Hacker News new | ask | show | jobs
by dontreact 1653 days ago
The name of the game here is generality. For a really general agent, they are looking to have superhuman performance, not get state of the art on every individual task. Beating stockfish 8 convinces me that it would be superhuman at chess.
1 comments

They could still be honest that it's Stockfish 8, not the Stockfish everyone has. Your product having genuine value does not excuse lying about that value.
I observed this kind of behavior in many papers nowadays. This extremely painful for research, because some better candidates could be overseen and FAANG publishs a majority in the ML-paper section. Its a mess.
They were? They say they use Stockfish 8 the very first time they mention it.
First time they mention it is page 10:

> one of the strongest and most widely-used programs is Stockfish [81].

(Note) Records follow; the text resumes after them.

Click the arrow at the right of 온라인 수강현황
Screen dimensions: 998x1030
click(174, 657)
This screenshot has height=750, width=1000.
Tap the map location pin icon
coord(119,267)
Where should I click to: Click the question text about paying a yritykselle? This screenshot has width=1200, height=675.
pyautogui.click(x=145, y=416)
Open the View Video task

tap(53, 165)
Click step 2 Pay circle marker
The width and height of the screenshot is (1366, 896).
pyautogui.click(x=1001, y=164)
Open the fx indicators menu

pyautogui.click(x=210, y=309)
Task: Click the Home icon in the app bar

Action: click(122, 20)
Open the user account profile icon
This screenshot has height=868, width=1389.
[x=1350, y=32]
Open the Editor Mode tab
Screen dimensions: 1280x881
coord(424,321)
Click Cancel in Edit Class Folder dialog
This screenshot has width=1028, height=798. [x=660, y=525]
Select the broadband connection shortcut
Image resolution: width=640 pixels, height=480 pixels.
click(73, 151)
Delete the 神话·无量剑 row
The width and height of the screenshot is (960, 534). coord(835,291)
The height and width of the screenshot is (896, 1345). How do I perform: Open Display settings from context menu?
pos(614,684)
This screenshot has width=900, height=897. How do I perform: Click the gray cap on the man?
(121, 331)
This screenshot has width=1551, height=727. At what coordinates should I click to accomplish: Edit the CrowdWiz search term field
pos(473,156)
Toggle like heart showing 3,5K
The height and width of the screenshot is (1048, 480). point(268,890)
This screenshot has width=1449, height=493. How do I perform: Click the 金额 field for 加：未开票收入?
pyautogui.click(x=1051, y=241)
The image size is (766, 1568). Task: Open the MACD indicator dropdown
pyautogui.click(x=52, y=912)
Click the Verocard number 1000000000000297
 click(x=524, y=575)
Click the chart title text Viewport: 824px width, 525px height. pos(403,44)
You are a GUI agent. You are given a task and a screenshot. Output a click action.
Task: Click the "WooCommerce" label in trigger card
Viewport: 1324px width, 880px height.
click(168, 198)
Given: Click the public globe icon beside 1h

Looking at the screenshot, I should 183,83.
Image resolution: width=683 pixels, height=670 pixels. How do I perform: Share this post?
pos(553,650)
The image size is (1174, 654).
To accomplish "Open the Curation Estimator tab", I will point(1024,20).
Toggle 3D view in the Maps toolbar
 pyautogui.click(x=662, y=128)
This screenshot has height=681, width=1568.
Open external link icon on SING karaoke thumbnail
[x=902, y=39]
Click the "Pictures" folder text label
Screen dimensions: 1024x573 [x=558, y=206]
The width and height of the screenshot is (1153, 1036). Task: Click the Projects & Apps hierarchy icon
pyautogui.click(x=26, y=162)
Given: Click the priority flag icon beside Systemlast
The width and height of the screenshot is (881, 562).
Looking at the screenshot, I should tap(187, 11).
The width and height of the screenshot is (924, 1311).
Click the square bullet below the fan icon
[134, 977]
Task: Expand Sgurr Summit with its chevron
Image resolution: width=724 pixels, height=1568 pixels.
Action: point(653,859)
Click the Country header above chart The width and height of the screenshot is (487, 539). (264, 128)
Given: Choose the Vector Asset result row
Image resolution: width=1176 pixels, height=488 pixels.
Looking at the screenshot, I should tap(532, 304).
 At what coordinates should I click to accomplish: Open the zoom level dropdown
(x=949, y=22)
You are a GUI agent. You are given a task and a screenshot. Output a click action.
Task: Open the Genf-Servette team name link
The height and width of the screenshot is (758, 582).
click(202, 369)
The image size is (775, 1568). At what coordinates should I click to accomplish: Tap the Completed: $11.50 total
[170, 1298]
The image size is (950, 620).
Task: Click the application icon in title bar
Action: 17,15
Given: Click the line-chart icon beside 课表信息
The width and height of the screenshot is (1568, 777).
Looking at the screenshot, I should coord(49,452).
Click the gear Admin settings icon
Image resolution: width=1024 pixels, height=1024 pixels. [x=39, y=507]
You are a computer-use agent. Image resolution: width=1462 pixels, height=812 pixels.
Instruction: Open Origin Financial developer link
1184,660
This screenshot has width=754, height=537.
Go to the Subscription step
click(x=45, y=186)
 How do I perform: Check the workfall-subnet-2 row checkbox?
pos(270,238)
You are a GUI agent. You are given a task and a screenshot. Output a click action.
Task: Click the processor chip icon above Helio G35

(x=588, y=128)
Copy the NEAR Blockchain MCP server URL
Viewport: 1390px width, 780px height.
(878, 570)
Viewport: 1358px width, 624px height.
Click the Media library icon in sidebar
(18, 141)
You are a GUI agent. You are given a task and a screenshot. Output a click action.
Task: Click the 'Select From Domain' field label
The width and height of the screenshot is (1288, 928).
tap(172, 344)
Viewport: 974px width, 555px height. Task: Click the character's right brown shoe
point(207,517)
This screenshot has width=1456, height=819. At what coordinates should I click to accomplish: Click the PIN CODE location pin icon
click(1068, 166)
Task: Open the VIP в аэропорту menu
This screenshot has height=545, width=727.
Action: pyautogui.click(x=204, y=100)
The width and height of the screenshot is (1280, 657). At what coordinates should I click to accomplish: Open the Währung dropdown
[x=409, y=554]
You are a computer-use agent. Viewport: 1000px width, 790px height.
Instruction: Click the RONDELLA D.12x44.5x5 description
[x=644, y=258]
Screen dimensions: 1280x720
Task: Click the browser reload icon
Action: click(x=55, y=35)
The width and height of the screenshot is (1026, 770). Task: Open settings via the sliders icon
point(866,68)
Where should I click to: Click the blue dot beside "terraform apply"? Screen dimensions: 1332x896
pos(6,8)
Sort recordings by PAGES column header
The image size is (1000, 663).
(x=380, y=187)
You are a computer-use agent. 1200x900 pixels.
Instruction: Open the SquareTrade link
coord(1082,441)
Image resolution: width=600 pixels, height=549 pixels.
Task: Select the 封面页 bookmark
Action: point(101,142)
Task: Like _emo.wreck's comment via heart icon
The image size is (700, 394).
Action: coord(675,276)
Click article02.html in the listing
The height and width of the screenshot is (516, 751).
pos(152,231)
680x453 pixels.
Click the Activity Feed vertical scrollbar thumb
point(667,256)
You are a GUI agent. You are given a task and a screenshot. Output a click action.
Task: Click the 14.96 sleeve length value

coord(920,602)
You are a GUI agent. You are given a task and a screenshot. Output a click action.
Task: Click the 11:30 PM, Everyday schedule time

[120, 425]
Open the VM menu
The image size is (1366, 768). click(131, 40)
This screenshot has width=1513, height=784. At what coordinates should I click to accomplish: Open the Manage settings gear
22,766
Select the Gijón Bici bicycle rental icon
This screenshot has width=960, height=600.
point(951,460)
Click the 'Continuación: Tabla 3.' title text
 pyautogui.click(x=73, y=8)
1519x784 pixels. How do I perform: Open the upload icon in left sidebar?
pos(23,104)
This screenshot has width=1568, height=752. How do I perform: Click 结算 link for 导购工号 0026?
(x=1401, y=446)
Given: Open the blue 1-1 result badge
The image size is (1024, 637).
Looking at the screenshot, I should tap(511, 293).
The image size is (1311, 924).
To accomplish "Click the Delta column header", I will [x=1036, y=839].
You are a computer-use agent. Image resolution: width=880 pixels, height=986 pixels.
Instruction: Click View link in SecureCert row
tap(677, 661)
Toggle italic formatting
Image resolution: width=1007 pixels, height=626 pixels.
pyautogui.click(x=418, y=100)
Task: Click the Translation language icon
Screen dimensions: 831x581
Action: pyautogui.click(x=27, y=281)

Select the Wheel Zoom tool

Here's the citation, note the date:

> [81] The Stockfish Development Team. Stockfish: Open source chess engine, 2021. https://stockfishchess.org/.

They mention the version number only once, further down, and don't point out that it's out of date since February 2018. All other 11 mentions of it don't have the version number, like in that sentence:

> In Chess, PoG(60000,10) is stronger than Stockfish using 4 threads and one second of search time.

>First time they mention it is page 10:

Yeah, so it is! I guess I ran into the same weirdness as ShamelessC, since when I first Ctrl-F:ed the PDF, hit 1/11 was on page 11. Now that I try my damndest to reproduce it, I get 12 hits and the first is that one on page 10.

Yup, "In chess, we evaluated PoG against Stockfish 8, level 20 [81] and AlphaZero."